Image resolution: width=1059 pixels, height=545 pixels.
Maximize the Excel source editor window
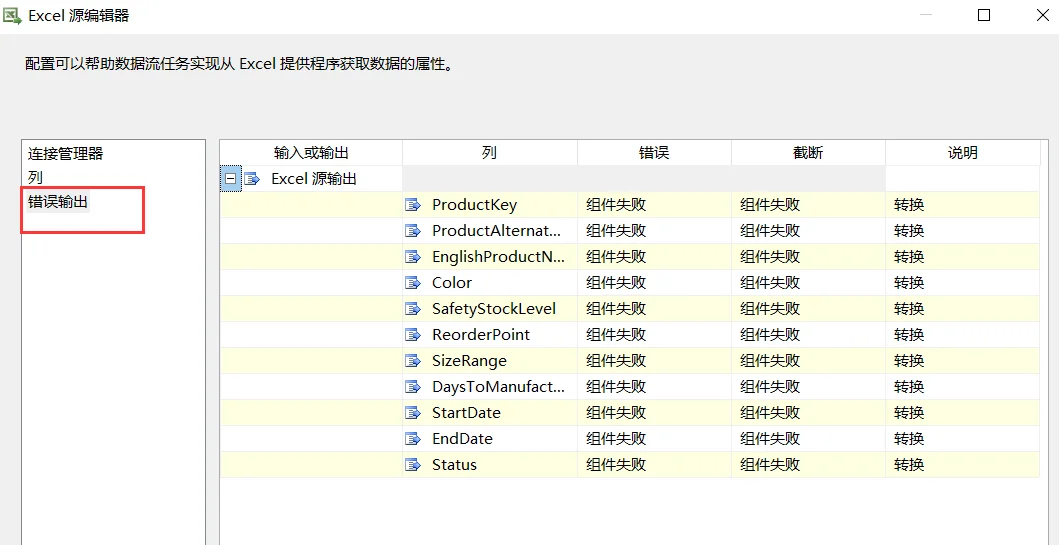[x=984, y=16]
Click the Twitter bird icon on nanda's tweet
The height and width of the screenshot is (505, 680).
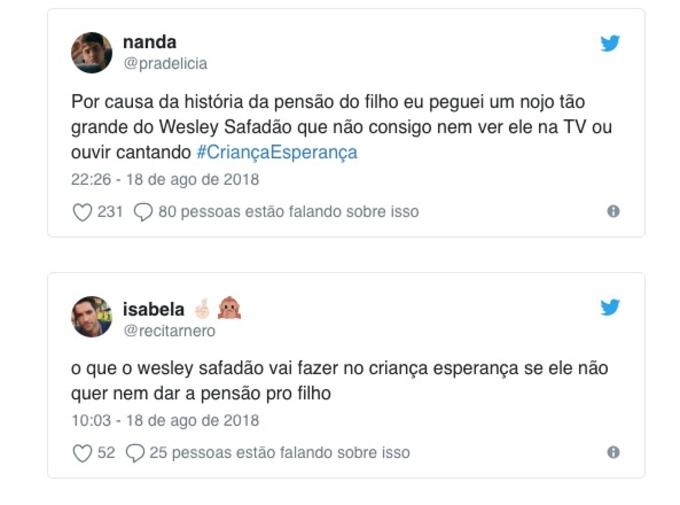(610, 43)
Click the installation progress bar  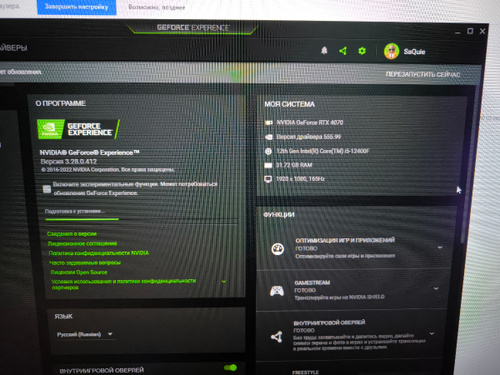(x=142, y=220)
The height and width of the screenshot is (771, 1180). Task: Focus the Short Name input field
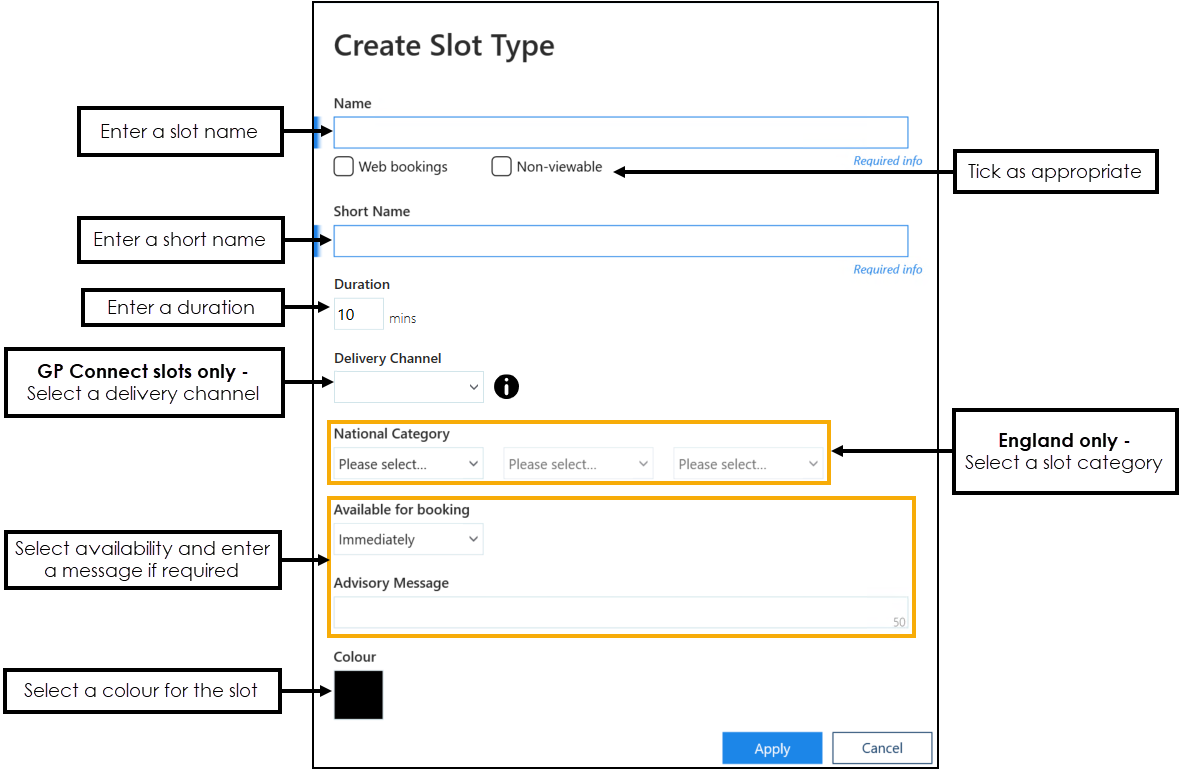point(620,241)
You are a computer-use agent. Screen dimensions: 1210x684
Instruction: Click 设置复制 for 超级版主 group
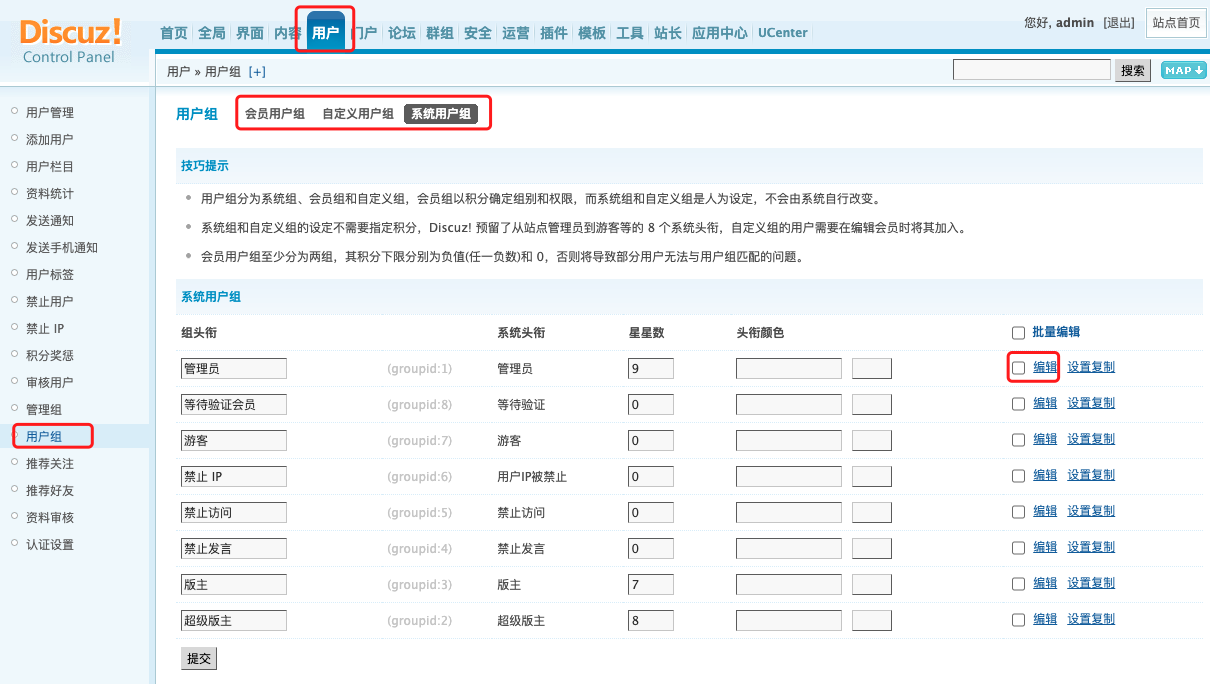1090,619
+++
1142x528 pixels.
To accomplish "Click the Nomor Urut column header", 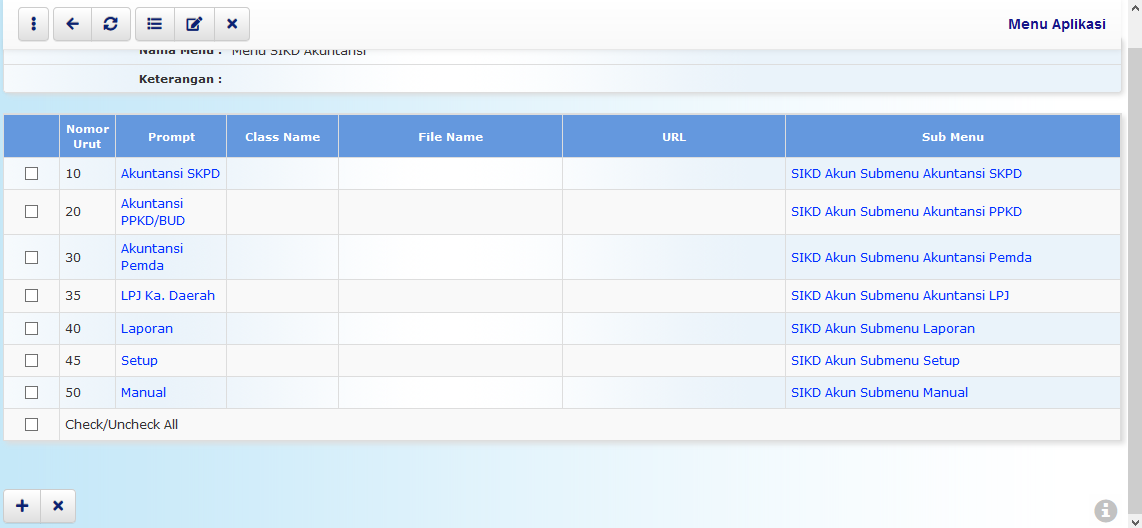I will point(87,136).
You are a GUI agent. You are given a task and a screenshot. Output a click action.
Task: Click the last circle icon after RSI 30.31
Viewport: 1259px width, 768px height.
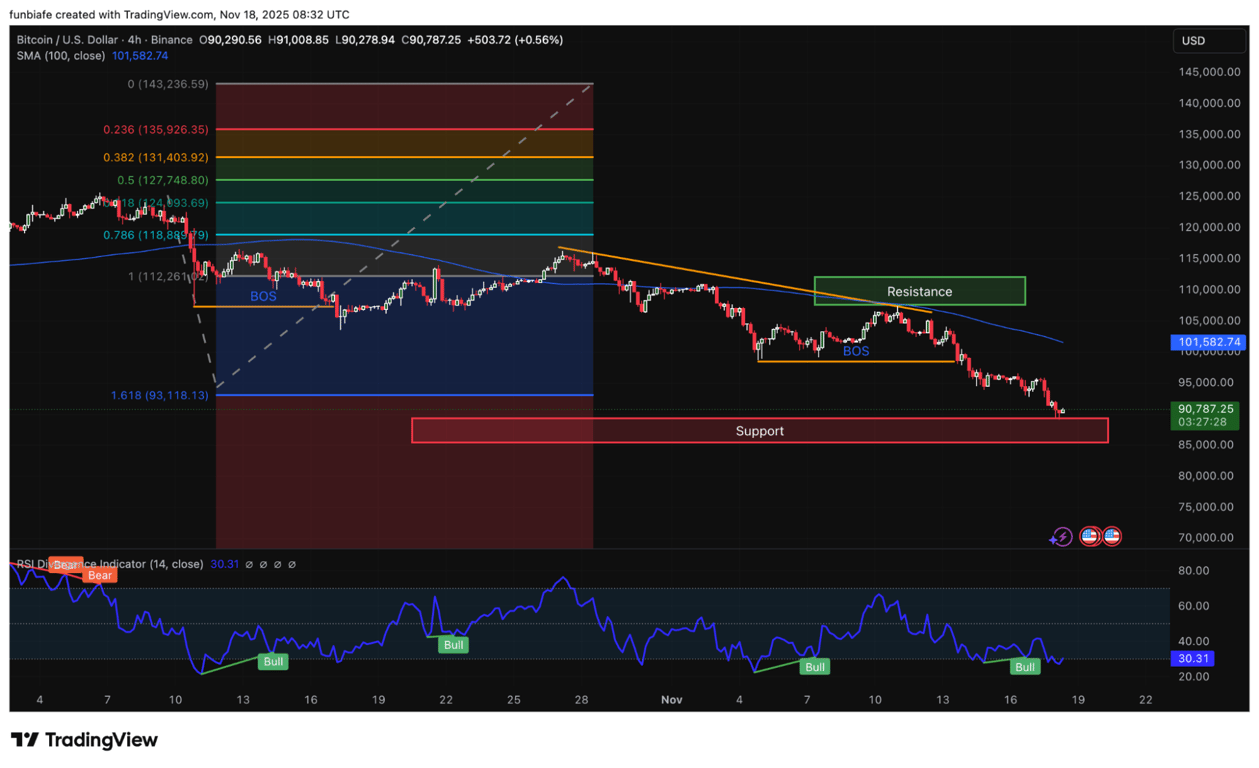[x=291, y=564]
+++
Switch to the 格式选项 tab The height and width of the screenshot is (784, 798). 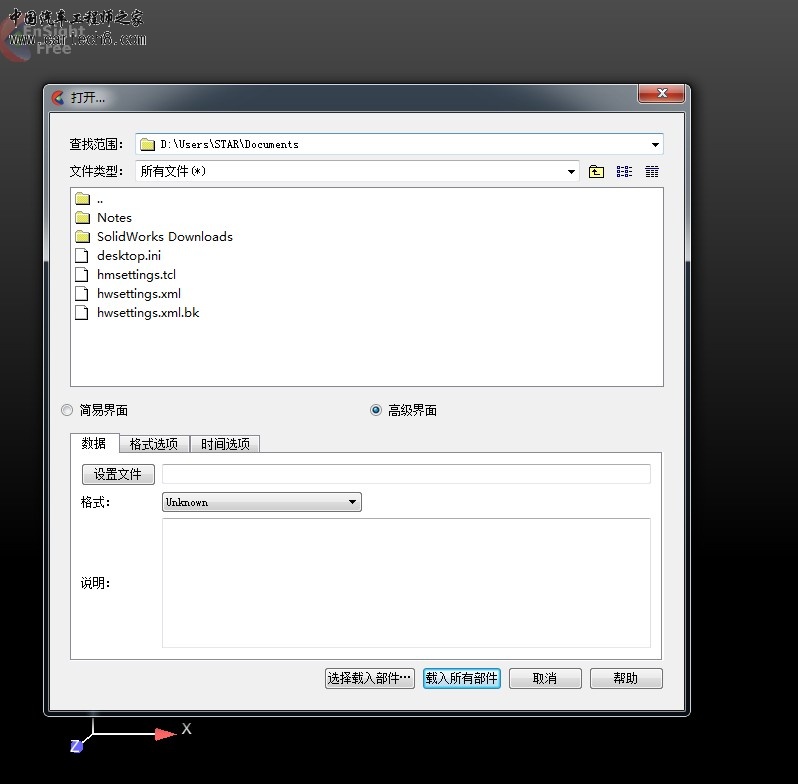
+++
What this task involves:
Among the lines of the material, find those holding the word "icon" and return them.

Solution to the exercise:
Click the Twitter bird icon on nanda's tweet
Task: Click the last circle icon after RSI 30.31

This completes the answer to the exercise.